Wenn ein Flugzeug vom Himmel fällt und Twitter online bleibt

Vor wenigen Wochen gab es eine lebendige Diskussion über die Reportage- und/oder Journalismusqualität, die Twitter erlaubt, beeinflust oder für die es steht. Meine Position: ohne Referenzierung ist Twitter wertlos (Englisches Blog). Heute ist ein Flugzeug auf dem Hudson River heruntergekommen.

Innerhalb von Sekunden wurde von verschiedenen Twitternutzern berichtet, zum Beispiel @manolantern, von @trappedinabay, von @jdackerman und von @jkrums.

us-air-hudson-full.jpg

Janis Krums berichtete auf einer Fähre zu sein, die so dicht wie möglich an das gewasserte Flugzeug heranzukommen versuchte, um Passagiere retten zu können. Er machte ein Foto, dass es in den nächsten Stunden noch rund um den Globus schaffen wird, schickte es via TwitPic in die Welt. Obwohl TwitPics Server die hohe Anzahl Anfragen nicht überlebte, wurde das Bild von verschiedenen anderen Wiederveröffentlich (ich veröffentliche es hier ebenfalls, werde es jedoch durch einen Link ersetzen sobald TwitPic wieder da ist).

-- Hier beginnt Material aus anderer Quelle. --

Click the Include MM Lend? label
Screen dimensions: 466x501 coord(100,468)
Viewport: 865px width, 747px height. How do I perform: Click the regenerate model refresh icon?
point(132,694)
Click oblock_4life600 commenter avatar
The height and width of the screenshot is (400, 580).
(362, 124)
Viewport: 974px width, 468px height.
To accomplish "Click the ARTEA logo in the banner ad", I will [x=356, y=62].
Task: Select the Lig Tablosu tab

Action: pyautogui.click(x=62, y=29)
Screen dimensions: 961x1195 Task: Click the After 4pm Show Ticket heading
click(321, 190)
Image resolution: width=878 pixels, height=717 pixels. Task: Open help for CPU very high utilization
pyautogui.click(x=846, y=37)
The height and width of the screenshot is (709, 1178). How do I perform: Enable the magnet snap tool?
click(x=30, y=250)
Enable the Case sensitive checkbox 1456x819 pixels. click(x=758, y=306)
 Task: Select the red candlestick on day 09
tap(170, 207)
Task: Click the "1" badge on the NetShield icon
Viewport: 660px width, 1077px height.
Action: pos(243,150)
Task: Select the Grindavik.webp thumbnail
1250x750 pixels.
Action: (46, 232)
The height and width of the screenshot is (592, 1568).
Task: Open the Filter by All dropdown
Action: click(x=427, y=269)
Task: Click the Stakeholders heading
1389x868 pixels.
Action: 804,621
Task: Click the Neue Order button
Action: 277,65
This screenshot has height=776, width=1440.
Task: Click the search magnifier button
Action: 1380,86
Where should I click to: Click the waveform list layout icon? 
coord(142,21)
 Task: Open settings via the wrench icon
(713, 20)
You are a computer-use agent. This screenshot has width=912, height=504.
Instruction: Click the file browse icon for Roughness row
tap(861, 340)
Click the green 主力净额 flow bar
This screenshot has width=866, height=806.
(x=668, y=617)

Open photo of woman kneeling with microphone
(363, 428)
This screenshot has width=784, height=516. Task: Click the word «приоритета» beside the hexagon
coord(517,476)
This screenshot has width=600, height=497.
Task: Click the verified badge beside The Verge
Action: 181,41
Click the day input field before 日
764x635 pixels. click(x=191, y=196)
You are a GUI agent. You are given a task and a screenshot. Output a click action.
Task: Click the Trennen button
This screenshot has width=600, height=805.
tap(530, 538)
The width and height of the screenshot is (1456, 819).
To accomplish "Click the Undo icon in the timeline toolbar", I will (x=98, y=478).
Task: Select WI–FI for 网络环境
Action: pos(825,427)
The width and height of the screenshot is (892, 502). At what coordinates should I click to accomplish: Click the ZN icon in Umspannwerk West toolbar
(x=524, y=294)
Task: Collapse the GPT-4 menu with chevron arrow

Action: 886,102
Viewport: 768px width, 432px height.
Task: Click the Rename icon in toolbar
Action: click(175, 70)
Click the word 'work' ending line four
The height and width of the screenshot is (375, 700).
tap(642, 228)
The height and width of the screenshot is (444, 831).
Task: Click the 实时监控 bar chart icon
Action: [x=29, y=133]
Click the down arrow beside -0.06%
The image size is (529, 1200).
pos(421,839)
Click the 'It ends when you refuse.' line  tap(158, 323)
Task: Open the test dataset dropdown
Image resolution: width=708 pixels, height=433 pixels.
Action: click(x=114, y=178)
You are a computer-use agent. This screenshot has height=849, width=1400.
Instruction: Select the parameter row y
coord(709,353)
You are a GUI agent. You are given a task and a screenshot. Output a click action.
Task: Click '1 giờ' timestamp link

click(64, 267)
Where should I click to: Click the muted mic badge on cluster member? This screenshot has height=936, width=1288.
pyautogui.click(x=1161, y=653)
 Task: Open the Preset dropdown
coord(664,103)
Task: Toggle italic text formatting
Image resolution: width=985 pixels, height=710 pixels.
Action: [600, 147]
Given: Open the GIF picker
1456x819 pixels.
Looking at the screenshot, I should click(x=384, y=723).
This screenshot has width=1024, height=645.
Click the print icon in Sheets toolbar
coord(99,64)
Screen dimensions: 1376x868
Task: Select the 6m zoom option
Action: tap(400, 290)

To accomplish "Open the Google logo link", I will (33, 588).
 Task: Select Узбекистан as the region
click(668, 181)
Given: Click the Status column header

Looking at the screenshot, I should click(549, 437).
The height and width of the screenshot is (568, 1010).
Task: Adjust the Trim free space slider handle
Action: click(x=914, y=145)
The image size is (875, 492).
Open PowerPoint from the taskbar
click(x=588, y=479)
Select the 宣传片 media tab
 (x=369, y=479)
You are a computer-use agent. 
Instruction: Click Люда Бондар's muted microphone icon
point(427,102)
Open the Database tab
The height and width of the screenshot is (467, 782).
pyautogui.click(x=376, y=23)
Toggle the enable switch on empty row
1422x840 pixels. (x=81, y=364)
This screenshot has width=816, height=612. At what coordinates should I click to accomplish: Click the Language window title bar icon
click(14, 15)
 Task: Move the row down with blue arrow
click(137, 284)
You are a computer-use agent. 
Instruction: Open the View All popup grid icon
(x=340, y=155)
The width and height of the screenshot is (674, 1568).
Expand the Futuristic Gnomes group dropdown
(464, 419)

Einige der interessantesten Bilder die ich vom Ort des Geschehens sah, finden sich im Flickr-Stream von GregoryLam, der die ersten Bilder offensichtlich innerhalb von Sekunden nach der Flugzeugwasserung schoss (man beachte die Wellenkämme hinter dem Flieger). Die Bilder sind zudem sehr interessant für alle Arten von Medien, weil sie unter der Creative Commons 2.0 BY Lizenz stehen, was bedeuet: abgesehen von der Pflicht zur Namensnennung ist die Verwendung der Bilder vollkommen frei, für welchen Zweck auch immer.

Aber was geschah auf Twitter nach dem Crash? Mengen an Menschen berichteten, dass andere berichteten, dass ein Flugzeug im Hudson landete. Die meisten referenzierten keinerlei Quellen und fingen an, darüber zu chatten, so dass ihre Inhalte bedeutungs- wie wertlos waren. Die Twittersuche war binnen 30 Minuten zu den Schlagworten Plane/Hudson überflutet, so dass es schwer wurde, Originalbeiträge zu finden. Es gab keinen Journalismus auf Twitter, nachdem die ersten Berichte vorbei waren bzw. die Berichterstattung von Vertretern traditioneller Medien übernommen wurde.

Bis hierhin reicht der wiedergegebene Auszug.